Not a problem there, all my testing so far is http only.

Cool, that fits with what I’ve found.

Any thoughts on the index/name offset and/or the duplication?

TrystanLea · 21 September 2018 15:01

Trying to solve your seen issue first with new inputs, After switching the branch did you update the database to add the index field? and then run the populateindexes command as above?:

http://localhost/emoncms/input/populateindexes.json

TrystanLea · 21 September 2018 15:07

The idea is that these indexedinput changes will work seamlessly with existing systems, i.e no new inputs appearing, everything working as expected, no broken configuration. I think once your indexes are populated and its setup correctly most of your questions will I hope be answered

TrystanLea · 21 September 2018 15:08

Existing inputs with input names “1”, “2” etc will continue to post to these names. But their index will be 0, 1

pb66 · 21 September 2018 15:09

Yes

No, I had missed that and now I’m a bit concerned about running it until I know what it’s likely to do with the input names, what is the intended behavior?

Maybe I’ll set up another test user so that i can just test with one set of inputs rather than risking the need to rename 50 inputs back.
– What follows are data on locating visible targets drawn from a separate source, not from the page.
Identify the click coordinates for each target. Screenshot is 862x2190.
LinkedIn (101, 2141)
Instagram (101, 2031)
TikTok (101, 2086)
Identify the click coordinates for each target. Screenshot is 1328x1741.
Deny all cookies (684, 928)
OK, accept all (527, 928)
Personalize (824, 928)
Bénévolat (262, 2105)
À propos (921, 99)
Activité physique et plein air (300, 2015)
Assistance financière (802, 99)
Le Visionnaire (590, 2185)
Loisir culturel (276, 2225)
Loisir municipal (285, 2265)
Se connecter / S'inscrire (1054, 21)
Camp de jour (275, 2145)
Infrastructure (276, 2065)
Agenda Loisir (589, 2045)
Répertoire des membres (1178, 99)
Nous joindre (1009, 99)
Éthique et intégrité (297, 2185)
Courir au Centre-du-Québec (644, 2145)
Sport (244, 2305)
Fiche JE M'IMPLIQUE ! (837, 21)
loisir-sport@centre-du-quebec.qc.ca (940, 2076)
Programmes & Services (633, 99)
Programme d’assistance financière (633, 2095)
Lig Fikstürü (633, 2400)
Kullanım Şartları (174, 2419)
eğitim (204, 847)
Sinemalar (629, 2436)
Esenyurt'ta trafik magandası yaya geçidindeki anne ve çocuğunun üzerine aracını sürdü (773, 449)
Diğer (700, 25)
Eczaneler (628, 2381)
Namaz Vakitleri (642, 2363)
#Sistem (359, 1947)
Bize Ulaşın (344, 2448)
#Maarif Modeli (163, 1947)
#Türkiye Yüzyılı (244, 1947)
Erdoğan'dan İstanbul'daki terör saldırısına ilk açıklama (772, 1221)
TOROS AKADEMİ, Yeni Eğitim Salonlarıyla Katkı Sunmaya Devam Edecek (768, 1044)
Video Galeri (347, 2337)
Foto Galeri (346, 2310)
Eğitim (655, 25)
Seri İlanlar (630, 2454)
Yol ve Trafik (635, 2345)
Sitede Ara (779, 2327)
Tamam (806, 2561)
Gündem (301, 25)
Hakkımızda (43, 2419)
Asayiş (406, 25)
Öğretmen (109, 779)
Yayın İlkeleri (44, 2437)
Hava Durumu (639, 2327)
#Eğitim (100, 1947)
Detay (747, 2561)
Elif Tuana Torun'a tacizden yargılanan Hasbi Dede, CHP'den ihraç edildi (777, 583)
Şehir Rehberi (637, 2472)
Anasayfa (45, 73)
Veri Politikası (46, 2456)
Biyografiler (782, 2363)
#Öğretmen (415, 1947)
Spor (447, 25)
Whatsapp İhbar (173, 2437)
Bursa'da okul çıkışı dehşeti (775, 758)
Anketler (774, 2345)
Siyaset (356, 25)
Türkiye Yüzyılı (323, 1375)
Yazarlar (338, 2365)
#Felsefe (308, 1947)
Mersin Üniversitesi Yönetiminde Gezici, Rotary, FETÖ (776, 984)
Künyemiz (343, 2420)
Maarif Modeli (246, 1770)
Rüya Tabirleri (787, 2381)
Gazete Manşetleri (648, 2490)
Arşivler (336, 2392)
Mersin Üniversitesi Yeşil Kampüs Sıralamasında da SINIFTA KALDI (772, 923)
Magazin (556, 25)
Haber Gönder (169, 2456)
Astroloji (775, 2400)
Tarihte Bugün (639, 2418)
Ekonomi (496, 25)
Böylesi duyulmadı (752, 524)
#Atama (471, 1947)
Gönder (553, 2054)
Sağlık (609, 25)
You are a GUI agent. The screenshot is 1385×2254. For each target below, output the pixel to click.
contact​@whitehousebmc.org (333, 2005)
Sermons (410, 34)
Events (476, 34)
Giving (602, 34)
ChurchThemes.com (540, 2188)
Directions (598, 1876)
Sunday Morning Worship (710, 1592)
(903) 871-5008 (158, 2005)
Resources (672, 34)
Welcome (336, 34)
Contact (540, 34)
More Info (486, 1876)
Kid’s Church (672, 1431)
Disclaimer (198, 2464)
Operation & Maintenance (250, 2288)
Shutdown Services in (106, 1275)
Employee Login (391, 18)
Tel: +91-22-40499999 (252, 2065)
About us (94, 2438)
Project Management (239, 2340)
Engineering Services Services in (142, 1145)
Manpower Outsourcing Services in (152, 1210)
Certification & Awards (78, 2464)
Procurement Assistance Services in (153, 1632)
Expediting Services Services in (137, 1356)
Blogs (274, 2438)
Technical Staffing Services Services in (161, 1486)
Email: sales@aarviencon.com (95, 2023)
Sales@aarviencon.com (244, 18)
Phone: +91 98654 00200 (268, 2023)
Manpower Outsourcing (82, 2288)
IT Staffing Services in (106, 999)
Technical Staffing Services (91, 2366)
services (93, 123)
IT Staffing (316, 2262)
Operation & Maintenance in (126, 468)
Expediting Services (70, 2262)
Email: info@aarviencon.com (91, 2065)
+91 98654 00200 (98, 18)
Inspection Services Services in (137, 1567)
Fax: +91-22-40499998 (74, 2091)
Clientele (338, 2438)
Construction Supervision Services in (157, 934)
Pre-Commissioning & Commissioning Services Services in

TrystanLea · 21 September 2018 15:12

The populateindexes command only modifies the index field so it wont change anything else:

github.com

emoncms/emoncms/blob/indexedinputs/Modules/input/input_model.php#L264

    
      
              $dbinputs = array();
              if (!$result = $this->mysqli->query("SELECT id,nodeid,indx,name,processList FROM input WHERE `userid` = '$userid' ORDER BY nodeid,name asc")) {
                  $this->log->warn("mysql_get_inputs sql query error");
                  return false;
              }
              while ($row = (array)$result->fetch_object()) $dbinputs[] = $row;
              return $dbinputs;
          }
          
          
public function populate_indexes($userid) 
          {
              $userid = (int) $userid;
              $this->log->warn("populate_indexes u=$userid");
              
              $nodes = array();
              if (!$result = $this->mysqli->query("SELECT id,nodeid,indx,name,processList FROM input WHERE `userid` = '$userid' ORDER BY id")) {
                  $this->log->warn("populate_indexes, sql error, indx may be missing");
                  return false;
              }
              
              while ($row = $result->fetch_object()) {

You can delete the index column in the database, recreate and run the command again as many times as you like to test without affecting existing data there.